Collaborating between teams shouldn’t be rocket science — but sometimes it feels that way. The Jet Propulsion Laboratory, NASA’s primary centre for robotic exploration of the solar system, found themselves spending hours each day navigating disparate tools and archives of messages.
Given their mission-critical task of building the software used to control the Mars rover and with a launch planned to explore the red planet in the year 2020, the lab needed a way to bring their agile developer community and set of tools into one central place.
As you can probably imagine, a lot can happen during a shift. With 5,000 people working at the lab, and multiple tools used by various teams, Slack’s flexibility allows NASA JPL to access almost everything from one platform. Slack allows staff coming on to track and search the communications that have occurred during the day.

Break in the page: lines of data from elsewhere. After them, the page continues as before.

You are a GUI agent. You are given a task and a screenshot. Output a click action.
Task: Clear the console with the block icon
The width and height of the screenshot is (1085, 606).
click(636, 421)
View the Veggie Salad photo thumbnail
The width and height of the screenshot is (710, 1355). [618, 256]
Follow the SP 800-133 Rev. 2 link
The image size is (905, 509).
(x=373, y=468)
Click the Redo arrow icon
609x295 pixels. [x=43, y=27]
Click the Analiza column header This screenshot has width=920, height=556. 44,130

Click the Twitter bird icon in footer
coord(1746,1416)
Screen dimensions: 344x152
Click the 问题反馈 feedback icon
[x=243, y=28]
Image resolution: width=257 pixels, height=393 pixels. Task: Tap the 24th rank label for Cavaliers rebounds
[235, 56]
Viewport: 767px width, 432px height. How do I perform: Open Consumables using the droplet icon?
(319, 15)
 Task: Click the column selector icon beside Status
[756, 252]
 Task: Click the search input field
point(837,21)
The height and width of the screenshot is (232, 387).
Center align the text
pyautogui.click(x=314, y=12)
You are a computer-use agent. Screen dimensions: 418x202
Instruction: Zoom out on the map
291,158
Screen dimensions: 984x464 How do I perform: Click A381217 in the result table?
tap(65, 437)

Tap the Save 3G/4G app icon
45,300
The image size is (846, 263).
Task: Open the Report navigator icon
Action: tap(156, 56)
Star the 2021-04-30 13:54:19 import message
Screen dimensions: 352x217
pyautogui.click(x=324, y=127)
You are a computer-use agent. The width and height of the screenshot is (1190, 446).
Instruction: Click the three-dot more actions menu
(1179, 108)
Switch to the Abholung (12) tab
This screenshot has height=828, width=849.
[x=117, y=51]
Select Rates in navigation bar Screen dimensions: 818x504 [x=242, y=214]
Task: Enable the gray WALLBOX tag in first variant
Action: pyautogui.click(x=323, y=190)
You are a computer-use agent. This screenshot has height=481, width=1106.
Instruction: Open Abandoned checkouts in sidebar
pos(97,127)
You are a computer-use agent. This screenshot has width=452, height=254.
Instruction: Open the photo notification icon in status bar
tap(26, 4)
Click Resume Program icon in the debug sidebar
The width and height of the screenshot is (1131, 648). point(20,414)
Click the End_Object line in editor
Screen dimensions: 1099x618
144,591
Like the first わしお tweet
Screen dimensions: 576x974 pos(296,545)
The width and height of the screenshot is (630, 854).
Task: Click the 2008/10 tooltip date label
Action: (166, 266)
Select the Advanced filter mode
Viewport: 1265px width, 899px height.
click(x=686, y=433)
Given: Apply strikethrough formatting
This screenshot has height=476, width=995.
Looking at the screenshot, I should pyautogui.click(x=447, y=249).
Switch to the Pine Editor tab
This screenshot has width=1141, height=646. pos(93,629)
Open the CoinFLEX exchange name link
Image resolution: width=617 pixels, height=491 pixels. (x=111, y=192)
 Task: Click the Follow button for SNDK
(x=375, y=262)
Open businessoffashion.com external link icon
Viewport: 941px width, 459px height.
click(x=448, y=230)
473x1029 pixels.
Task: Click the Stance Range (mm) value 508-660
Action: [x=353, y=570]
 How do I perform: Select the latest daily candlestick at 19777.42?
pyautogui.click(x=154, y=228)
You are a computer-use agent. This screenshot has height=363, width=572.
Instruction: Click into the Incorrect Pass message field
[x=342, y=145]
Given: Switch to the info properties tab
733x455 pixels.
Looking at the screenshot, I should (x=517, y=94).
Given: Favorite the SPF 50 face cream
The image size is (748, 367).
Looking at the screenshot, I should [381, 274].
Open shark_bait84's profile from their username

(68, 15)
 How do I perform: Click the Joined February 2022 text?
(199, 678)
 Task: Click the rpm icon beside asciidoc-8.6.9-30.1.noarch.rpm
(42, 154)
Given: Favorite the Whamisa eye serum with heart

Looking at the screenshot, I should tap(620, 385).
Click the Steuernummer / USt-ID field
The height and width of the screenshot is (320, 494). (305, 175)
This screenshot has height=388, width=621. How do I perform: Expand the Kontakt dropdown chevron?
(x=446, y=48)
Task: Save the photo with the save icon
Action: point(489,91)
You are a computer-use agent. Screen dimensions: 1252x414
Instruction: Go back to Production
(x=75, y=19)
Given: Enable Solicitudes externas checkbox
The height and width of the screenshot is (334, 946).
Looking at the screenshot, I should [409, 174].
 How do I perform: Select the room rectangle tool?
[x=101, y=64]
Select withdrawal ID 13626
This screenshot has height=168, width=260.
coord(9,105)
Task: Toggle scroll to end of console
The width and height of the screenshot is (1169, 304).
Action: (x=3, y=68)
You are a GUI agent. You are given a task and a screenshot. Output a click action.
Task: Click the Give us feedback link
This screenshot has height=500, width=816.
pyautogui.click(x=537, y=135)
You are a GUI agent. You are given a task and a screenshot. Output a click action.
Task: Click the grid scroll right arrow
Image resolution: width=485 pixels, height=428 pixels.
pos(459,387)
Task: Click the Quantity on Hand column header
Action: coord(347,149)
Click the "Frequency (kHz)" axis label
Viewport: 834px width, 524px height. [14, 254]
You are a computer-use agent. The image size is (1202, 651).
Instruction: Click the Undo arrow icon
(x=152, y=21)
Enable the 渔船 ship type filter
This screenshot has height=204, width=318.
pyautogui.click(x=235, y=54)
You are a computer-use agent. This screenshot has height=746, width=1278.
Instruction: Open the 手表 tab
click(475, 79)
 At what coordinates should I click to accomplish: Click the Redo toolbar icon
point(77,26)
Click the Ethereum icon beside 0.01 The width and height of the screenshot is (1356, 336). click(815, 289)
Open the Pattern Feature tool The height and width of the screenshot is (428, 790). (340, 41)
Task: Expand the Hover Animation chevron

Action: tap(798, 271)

A small group of developers began using Slack simply to share project updates and files but quickly got hooked once they discovered how easy it was to pick up conversations right where they left off. Coming back from vacation or a sick day was as easy as scrolling through the past day’s messages, all in context, organized by topic.
Developers spread across the 110 buildings that make up the laboratory now find all of their conversations in the same place, and easily searchable. Teams that span multiple organizations and different buildings at JPL, now conduct stand ups in Slack, saving time each morning and increasing transparency across the laboratory.
Switching between tools has also been minimized thanks to integrations with GitHub Enterprise, JIRA, Google Hangouts, and Twitter that feed information directly into Slack. Developers share and discuss project status, track and assign bugs, list priorities, and surface industry news, all in Slack, so nothing gets lost.
Building robots that explore the galaxy is complex, but with Slack, the Jet Propulsion Laboratory keeps communication between teams simple.